In Table S4 (Supplementary Materials), we show some examples, which DeepSenSe and MBM ranked very differently. A clear trend we have observed is that DeepSenSe matches meanings better than MBM, which, as a BM25 based method, matches exact keywords better.
Conclusions and Discussions
Document retrieval using full sentences as queries can help users find relevant documents more effectively. It is also very useful for building question-answering systems, identifying relevant citations for scientific manuscripts, and comparing new findings with previous knowledge. In this study, we developed a deep learning model, called DeepSenSe, trained using a large volume of labeled data obtained from the citation data of PMC full-text articles. Tested on large test datasets, DeepSenSe was able to substantially improve the rankings of existing methods including a modified BM25 (MBM) and PubMed’s ranking algorithms. The combination of MBM and DeepSenSe gave the best performance overall.
We tried several different deep learning architectures and the decomposable attention model had the best tradeoff between accuracy and speed (in terms of both training and prediction). The BERT model had better performance, but is much slower in training and prediction. With more powerful hardware, it is possible that more sophisticated models can be employed to achieve even better overall performance in the future.

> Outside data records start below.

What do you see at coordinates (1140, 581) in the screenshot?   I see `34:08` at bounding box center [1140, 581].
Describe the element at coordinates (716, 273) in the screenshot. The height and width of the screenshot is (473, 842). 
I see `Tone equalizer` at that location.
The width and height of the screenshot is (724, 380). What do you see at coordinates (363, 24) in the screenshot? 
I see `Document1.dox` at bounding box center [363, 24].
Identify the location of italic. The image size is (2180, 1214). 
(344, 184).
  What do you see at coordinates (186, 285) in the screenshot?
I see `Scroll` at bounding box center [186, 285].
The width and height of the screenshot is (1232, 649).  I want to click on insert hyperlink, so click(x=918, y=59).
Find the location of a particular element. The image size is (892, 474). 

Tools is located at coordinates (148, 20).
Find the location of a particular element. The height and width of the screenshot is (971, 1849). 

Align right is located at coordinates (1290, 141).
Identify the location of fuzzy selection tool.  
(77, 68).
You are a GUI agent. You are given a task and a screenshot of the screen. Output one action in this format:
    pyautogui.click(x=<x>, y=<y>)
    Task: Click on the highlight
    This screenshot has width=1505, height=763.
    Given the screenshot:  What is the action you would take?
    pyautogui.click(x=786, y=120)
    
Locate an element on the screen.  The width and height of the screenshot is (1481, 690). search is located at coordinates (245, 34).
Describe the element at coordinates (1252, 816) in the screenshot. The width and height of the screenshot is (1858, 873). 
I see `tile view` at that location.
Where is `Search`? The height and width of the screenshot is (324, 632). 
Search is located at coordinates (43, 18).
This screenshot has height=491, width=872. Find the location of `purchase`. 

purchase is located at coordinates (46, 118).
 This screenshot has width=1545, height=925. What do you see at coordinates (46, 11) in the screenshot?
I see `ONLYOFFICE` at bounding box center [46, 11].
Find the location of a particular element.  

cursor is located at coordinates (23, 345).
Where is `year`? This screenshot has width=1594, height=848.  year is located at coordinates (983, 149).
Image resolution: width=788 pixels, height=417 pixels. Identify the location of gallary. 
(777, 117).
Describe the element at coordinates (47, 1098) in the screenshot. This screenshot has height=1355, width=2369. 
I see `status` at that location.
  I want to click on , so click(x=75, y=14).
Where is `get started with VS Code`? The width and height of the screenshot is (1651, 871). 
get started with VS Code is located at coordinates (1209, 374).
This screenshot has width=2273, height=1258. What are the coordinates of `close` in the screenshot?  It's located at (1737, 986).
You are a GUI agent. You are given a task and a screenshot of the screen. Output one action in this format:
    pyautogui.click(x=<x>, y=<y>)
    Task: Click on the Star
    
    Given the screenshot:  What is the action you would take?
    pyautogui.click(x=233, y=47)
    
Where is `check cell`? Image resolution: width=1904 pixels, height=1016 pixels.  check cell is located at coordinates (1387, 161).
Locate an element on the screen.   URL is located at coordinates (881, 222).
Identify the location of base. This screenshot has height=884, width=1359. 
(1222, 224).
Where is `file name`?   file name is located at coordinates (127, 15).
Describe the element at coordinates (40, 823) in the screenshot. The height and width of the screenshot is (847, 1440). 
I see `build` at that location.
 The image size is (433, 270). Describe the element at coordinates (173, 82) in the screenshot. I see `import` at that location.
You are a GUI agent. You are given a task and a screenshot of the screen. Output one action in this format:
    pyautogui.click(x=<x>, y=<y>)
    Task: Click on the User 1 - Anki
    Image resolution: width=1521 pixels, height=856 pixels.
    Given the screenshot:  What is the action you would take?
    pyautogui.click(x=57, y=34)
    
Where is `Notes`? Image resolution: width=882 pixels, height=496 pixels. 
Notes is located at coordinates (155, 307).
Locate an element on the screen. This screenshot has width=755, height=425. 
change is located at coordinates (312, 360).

User behavior analysis on PubMed showed that most queries are short and over 80% of all queries had no more than four tokens [44-46]. We hypothesized that this may be partially due to the current search engines not performing well for long queries, so that users do not tend to use them as much. This user behavior could change if they find long queries can give them better results.
In this study, we focused more on whether a relevant article will rank in the top 1, 20, and 100, instead of its absolute rank. Since over 80% of users only clicked on the results from the first page [44], it is crucial to show the most relevant articles on the first page. If a page shows 20 results then being ranked in the top 20 means the article is on the first page, and it has a much higher chance to be found by a user.
We used ELU instead of ReLU because the effect of words with opposite meanings was also significant in our situation. If we do not use ELU, the model predicts very high relevance scores for almost all search results so that we cannot find out the cited articles.
It is worth mentioning that MBM, PubMed, and Google Scholar were not optimized for sentence queries. So, the comparison in this study simply showed that DeepSenSe can improve MBM and PubMed ranking results substantially for sentence queries using citation data as tests, instead of a demonstration that DeepSenSe is better than these methods for general queries. Applying the same concept to developing a search engine for general queries will be the subject of future studies.
In addition to providing more relevant search results for sentence queries for search engines, DeepSenSe is also ideally suited to scan full-text documents to identify relevant citations for the sentences in the documents. For example, they can help authors add citations to the articles they are writing or help institutions/agencies with document review by assessing the quality and completeness of the citations in the documents. We are currently developing such a system, which will be released in late 2021.
Acknowledgement
JZ is supported partially by a grant from National Institute of General Medical Science of National Institutes of Health, grant No. R01GM126558. The funder had no role in the study design, data collection and analysis, decision to publish, or preparation of the manuscript.